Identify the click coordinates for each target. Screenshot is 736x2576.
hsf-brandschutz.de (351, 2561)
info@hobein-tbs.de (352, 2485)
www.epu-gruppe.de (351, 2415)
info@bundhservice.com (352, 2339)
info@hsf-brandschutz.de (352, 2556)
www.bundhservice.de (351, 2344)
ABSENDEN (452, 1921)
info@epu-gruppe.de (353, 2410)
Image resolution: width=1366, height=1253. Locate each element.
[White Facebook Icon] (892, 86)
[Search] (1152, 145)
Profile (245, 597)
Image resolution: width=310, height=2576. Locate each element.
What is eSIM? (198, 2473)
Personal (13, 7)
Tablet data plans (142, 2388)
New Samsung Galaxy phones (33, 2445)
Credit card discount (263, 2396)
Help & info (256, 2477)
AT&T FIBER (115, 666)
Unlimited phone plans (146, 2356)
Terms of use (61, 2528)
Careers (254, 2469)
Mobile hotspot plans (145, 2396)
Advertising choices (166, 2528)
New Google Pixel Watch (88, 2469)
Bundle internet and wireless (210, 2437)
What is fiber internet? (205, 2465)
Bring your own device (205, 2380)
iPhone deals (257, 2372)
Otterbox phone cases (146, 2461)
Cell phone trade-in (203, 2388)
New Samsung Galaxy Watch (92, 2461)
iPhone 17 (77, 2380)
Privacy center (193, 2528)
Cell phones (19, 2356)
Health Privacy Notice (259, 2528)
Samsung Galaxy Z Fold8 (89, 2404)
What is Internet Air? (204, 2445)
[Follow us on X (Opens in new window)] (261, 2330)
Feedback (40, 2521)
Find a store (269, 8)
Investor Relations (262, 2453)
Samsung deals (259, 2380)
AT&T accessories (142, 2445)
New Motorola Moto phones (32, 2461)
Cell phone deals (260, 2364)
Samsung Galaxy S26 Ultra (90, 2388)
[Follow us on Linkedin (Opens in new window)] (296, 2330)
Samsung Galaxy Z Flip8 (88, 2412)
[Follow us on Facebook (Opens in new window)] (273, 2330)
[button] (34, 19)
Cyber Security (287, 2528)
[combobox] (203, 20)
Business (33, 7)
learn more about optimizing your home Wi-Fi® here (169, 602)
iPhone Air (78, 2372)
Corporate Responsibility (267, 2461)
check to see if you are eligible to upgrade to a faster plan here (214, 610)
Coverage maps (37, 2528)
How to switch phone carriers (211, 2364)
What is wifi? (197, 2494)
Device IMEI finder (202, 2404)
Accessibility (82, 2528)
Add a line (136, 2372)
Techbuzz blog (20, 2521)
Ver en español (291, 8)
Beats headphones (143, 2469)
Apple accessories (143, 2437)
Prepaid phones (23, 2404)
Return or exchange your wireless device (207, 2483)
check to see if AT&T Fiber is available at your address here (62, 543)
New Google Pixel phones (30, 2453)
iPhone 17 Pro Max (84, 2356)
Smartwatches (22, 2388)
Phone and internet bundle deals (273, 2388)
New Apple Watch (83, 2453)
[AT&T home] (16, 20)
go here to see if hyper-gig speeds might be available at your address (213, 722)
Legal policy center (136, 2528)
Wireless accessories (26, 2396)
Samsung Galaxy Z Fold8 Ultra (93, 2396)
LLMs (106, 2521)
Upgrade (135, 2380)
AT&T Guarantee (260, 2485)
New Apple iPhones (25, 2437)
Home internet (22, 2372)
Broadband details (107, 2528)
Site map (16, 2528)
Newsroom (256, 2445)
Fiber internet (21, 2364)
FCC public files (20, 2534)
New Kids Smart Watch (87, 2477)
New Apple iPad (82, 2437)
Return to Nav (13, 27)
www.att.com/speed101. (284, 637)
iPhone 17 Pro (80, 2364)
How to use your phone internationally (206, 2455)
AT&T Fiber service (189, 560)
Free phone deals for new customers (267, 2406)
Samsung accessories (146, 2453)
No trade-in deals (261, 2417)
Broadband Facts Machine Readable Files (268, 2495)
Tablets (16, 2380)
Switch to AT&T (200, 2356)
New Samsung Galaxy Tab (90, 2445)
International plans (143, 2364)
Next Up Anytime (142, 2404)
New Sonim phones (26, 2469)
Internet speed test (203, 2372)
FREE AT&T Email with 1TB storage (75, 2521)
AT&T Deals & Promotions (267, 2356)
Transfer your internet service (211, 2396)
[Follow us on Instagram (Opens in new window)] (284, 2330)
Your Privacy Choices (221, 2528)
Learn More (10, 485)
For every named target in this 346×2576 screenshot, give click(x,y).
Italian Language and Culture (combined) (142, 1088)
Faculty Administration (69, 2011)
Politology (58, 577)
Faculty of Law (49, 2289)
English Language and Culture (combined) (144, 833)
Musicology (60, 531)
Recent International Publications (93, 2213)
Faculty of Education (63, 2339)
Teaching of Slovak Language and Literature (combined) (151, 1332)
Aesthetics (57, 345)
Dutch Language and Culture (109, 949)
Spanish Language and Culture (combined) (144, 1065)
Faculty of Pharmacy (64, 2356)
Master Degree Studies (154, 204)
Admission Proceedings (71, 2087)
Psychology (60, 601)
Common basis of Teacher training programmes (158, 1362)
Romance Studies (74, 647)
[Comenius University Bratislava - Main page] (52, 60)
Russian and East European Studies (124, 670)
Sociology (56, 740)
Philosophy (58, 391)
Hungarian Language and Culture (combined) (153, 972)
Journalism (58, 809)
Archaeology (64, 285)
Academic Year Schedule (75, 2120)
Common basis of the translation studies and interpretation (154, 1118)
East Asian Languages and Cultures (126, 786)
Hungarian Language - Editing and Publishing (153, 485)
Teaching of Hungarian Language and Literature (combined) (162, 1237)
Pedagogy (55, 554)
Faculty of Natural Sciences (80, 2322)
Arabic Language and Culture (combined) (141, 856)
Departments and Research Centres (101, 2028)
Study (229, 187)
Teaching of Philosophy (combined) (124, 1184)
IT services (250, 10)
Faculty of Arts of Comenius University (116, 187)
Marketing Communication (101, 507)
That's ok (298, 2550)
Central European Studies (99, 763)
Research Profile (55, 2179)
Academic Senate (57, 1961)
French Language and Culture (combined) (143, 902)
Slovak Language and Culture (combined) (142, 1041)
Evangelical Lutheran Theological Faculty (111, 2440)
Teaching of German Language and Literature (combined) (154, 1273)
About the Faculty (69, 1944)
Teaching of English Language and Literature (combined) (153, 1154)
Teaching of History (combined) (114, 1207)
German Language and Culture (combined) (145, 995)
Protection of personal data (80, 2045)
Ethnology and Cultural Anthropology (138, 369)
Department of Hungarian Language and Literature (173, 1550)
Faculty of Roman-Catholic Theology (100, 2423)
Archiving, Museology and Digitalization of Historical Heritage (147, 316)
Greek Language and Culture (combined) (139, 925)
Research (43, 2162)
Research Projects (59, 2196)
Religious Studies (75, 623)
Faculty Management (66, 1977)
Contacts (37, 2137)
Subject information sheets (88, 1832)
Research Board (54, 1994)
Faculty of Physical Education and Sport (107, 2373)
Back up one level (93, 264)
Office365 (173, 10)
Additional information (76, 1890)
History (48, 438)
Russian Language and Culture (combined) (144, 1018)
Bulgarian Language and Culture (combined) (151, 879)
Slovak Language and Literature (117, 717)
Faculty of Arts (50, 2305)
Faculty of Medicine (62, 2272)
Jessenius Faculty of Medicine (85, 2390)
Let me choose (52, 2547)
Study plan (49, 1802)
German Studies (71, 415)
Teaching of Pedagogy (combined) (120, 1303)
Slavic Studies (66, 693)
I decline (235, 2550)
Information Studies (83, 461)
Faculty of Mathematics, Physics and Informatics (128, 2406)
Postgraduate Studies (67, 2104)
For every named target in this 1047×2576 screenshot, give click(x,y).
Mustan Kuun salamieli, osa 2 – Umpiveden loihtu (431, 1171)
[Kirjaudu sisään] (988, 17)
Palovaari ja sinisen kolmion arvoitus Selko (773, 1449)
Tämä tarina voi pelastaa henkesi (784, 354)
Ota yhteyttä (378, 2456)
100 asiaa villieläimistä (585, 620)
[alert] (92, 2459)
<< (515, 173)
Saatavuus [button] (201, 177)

★ ★ ★ ★

Work instruction -
Print exactly the lines above from the one with "Health Privacy Notice (259, 2528)" to the one with "Business (33, 7)", including both.

Answer box -
Health Privacy Notice (259, 2528)
Samsung Galaxy Z Fold8 (89, 2404)
What is Internet Air? (204, 2445)
[Follow us on X (Opens in new window)] (261, 2330)
Feedback (40, 2521)
Find a store (269, 8)
Investor Relations (262, 2453)
Samsung deals (259, 2380)
AT&T accessories (142, 2445)
New Motorola Moto phones (32, 2461)
Cell phone deals (260, 2364)
Samsung Galaxy S26 Ultra (90, 2388)
[Follow us on Linkedin (Opens in new window)] (296, 2330)
Samsung Galaxy Z Flip8 (88, 2412)
[Follow us on Facebook (Opens in new window)] (273, 2330)
[button] (34, 19)
Cyber Security (287, 2528)
[combobox] (203, 20)
Business (33, 7)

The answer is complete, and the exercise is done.